Function of the active-site lysine in Escherichia coli serine hydroxymethyltransferase.

Serine hydroxymethyltransferase has a conserved lysine residue (Lys-229) that forms the internal aldimine with pyridoxal 5'-phosphate. In other pyridoxal 5'-phosphate enzymes investigated so far, this conserved lysine residue also plays a catalytic role as a base that removes the alpha-proton from the amino acid substrate. Three mutant forms of Escherichia coli serine hydroxymethyltransferase (K229Q, K229R, and K229H) were constructed, expressed, and purified. The absorbance spectra, rapid reaction kinetics, and thermal denaturation of the mutant analogs were studied. Only the K229Q mutant serine hydroxymethyltransferase resembled the wild-type enzyme. The results indicate that Lys-229 plays a critical role in expelling the product by converting the external aldimine to an internal aldimine.

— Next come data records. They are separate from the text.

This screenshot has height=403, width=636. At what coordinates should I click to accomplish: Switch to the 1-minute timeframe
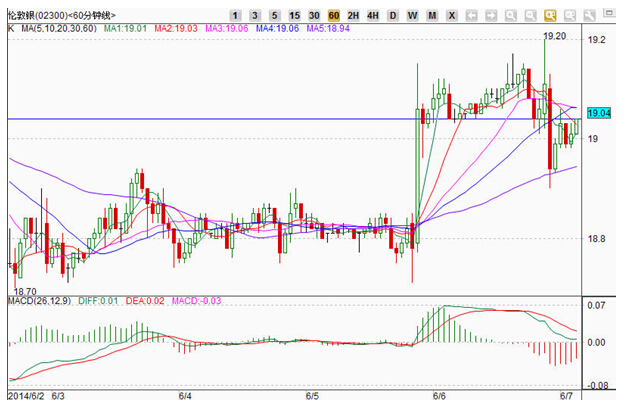click(x=234, y=17)
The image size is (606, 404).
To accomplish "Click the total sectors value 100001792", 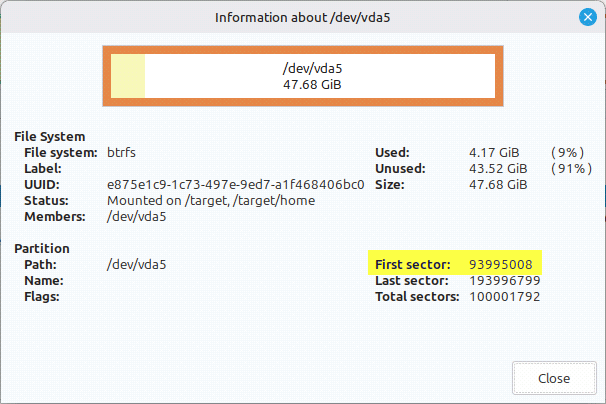I will (505, 297).
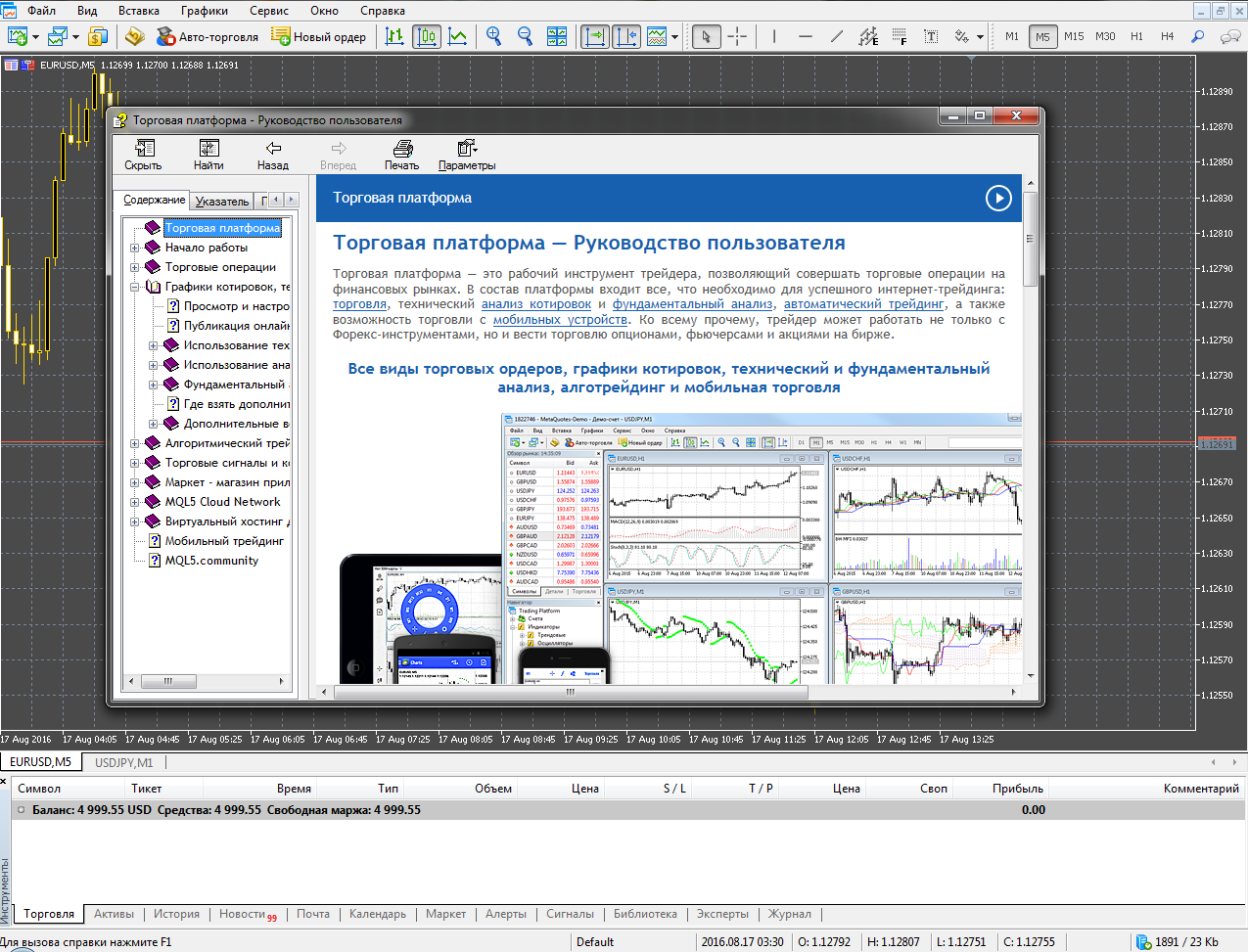Click the help page horizontal scrollbar
The height and width of the screenshot is (952, 1248).
point(570,692)
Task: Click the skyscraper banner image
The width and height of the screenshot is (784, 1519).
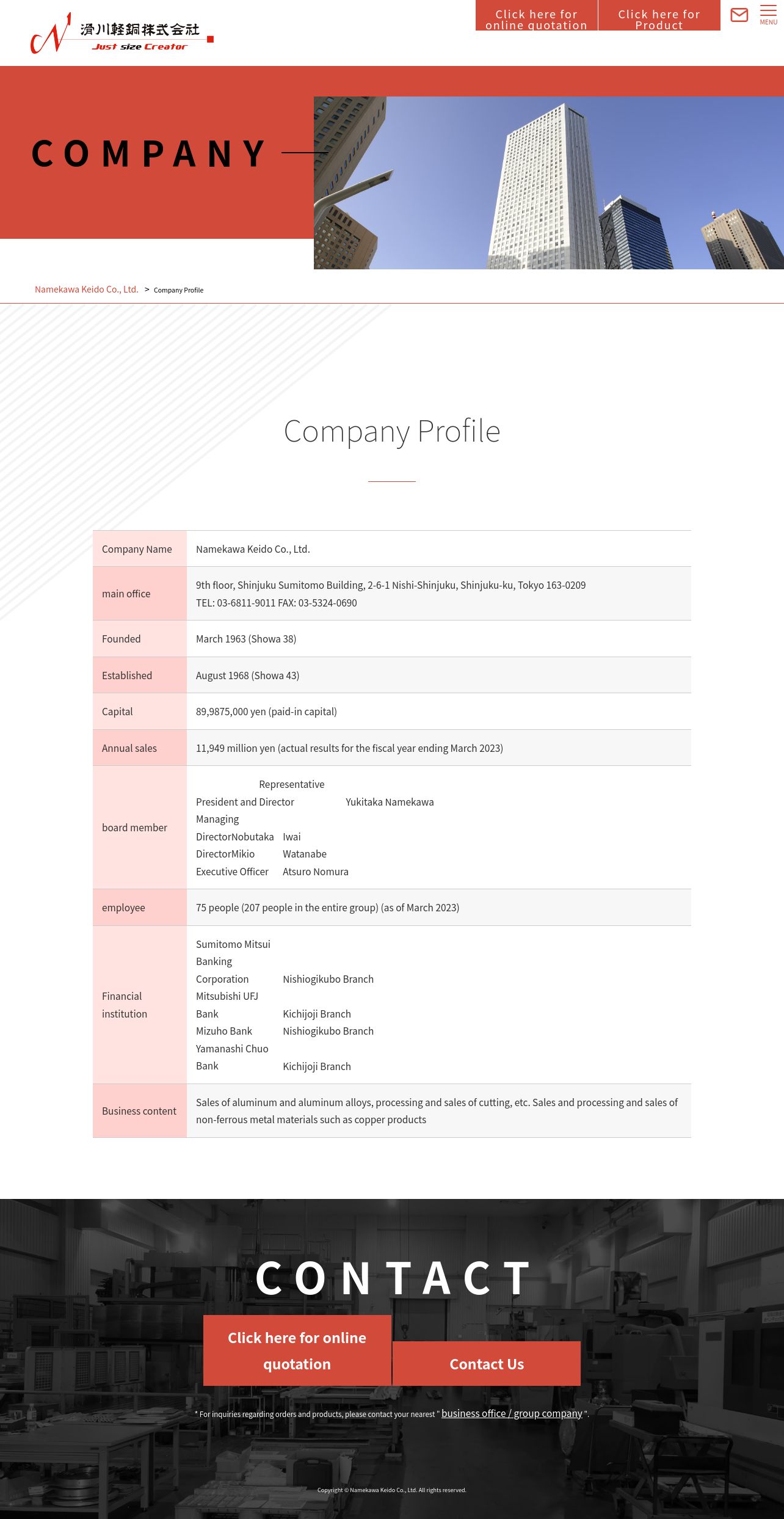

In the absence of Lys-229, ammonia can also catalyze the same function at a much slower rate. However, Lys-229 apparently is not the base that removes the alpha-proton from the amino acid substrate. The K229Q mutant enzyme could catalyze one turnover of either serine to glycine or glycine to serine at rates approaching those of the wild-type enzyme. After one turnover, the mutant enzyme could not expel the product and bind new substrate. The K229Q mutant enzyme can also transaminate D-alanine, which, like the hydroxymethyltransferase activity, also requires removing the alpha-proton from the substrate. The absorbance spectra of the K229R and K229H serine hydroxymethyltransferases showed that their pyridoxal 5'-phosphate could not readily form an external aldimine with substrates, suggesting that Lys-229 in the wild-type enzyme may never bear a positive charge, further evidence that it is not the base that removes the alpha-proton.